Grant Phillips still fondly recalls attending zoning hearings with his father as a young child, something that would inspire him to later join the family business. “I followed my father around really closely,” Phillips said. “We’re cut from the same cloth and we really are best friends.”
Similar to his son, Grant, Jim Phillips—the owner and founder of TowerKing—had a similar passion for radio technology as a child. Working as a gas station attendant, Phillips would sneak into the store after hours to play with the store’s two-way radio system.
Jim Phillips followed that passion and started his own company in 1987, developing towers for local FM stations to install broadcast equipment. Pager and radio companies began asking Phillips to lease space on his radio towers, which marked TowerKing’s birth into the mobile industry.
Founded in Defiance, Ohio—located some 50 miles southwest of Toledo—Phillips expanded his company across the Midwest and developed a steady presence across Ohio, Indiana and Michigan.
Today, TowerKing owns and has developed sites in eight states in the Midwest and Southeast, and has sites in development in the western part of the United States.

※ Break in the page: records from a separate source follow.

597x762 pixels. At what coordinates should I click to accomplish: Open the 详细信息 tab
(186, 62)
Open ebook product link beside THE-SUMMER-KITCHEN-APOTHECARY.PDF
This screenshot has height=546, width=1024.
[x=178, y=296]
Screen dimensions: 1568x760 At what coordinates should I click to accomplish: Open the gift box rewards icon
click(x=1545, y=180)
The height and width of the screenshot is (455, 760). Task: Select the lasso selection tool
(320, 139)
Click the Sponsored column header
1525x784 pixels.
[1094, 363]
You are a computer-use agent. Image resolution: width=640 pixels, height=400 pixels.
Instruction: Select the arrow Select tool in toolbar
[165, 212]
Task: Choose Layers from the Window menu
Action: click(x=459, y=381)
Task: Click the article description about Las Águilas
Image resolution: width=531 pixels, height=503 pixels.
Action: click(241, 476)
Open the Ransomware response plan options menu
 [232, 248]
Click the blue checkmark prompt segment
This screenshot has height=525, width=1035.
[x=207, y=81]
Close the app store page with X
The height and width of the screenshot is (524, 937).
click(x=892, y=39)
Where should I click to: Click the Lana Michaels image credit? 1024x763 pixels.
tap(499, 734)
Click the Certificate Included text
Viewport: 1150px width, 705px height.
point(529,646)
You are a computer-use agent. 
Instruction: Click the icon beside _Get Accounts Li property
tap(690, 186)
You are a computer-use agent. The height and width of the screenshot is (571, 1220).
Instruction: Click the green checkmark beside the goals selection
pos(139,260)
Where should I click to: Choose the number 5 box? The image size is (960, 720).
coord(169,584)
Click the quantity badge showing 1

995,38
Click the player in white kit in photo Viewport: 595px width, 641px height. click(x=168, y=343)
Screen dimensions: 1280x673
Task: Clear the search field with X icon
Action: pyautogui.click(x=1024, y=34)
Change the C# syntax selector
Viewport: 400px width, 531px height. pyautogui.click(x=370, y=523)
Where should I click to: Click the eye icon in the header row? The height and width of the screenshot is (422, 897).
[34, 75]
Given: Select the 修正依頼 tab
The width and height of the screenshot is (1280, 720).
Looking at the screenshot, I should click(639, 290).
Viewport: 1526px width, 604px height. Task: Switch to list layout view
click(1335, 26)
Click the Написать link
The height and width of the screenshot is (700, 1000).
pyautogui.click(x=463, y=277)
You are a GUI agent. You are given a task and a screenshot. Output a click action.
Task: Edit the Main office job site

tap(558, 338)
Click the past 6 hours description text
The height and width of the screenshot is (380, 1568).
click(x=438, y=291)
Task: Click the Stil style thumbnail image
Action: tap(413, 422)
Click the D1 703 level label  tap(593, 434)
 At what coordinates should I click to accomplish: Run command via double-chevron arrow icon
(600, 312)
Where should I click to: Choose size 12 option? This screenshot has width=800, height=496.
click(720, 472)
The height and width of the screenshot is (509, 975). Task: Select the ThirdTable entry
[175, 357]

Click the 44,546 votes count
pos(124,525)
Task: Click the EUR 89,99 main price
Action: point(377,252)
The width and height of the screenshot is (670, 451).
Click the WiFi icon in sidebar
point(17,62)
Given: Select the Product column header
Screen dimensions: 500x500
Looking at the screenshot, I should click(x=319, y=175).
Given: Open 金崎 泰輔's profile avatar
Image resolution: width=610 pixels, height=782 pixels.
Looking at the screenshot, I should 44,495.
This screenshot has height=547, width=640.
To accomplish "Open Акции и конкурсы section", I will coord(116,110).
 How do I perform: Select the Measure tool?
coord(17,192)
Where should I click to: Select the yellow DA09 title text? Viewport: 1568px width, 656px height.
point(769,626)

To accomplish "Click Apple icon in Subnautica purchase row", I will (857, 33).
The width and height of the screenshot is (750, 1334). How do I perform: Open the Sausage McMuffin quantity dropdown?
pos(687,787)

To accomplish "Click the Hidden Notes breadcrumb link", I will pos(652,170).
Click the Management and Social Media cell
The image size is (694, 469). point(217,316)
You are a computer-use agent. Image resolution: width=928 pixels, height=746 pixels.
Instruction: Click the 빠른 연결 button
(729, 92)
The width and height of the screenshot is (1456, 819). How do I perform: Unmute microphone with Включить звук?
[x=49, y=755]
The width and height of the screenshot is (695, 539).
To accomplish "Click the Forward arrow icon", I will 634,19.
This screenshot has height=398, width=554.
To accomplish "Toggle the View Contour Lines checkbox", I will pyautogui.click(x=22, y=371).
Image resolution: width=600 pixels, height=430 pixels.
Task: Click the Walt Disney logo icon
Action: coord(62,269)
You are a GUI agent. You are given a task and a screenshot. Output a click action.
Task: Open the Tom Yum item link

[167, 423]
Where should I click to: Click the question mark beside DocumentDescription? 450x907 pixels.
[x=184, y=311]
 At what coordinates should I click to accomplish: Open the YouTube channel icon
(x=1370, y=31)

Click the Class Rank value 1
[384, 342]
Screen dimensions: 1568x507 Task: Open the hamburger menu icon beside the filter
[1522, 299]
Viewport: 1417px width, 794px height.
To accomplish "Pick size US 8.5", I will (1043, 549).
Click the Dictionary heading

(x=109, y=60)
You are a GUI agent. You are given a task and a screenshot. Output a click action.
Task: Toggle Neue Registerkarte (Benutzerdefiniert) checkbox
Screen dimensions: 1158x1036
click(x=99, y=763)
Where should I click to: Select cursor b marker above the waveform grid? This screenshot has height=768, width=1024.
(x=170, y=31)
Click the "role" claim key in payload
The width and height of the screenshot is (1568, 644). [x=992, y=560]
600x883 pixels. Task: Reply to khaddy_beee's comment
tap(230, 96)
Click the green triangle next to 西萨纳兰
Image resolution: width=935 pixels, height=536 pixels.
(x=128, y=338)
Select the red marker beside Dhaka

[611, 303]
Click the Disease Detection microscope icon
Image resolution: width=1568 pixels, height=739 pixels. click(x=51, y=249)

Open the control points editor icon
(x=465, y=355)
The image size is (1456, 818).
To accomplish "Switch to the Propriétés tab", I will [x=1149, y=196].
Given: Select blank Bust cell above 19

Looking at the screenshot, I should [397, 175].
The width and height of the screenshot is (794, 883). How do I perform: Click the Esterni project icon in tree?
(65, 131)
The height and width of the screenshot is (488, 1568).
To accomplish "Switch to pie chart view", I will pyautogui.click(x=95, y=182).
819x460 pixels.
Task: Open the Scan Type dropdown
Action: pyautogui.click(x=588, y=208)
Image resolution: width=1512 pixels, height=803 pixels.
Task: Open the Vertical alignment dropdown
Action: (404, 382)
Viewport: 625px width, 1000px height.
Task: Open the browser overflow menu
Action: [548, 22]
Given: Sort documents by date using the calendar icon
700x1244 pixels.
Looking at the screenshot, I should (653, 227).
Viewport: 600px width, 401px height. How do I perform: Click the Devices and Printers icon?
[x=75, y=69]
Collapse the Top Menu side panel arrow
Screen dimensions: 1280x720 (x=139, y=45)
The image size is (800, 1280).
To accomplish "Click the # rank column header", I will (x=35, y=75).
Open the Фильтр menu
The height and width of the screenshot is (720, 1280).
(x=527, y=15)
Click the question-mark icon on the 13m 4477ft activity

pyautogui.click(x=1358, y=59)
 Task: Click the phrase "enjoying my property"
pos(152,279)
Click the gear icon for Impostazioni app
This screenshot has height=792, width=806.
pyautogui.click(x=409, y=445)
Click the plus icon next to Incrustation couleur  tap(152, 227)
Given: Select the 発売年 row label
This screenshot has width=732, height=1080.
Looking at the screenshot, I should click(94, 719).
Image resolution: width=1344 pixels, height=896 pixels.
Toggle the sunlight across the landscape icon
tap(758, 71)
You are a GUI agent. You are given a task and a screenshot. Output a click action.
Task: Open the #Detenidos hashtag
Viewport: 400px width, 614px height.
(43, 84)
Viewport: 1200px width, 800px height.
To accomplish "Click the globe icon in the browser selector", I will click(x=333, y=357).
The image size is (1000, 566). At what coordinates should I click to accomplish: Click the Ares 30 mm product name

TowerKing developed a niche working with local governments and municipalities to tailor public emergency systems to the community’s needs, something Jim and Grant’s passion for RF communications has enabled them to do.
Grant Phillips, who has taken on the lead managerial role at the company since his father retired in 2015, said the company’s ability to work closely with local governments to develop a system that fits their needs is something that differentiates them from other tower companies.
“We can sit at the table with local governments, especially counties who are integrating into their state’s networks, and can adjust the network, change the heights of towers and locations,” Phillips said. “We offer a little more involvement.”
Phillips said the biggest difficulty in the coming years for tower development companies, like TowerKing, is more stringent zoning regulations and requirements that have developed in recent years due to an influx of cell towers.
“Fifteen or twenty years ago, zoning was pretty easy,” Phillips said, as he recalled the zoning process for a recent cell tower that required a whopping eight public hearings. Phillips said TowerKing is able to meet tougher zoning requirements and regulations by building larger towers in less contentious areas, further away from the center of smaller towns and communities.
“I’ll build the tower on the edge of town where it’s out of the way,” Phillips said. “But we’ll build a big tower—ideally, around 340 feet—that will provide coverage to the whole community and can support big antenna loadings.”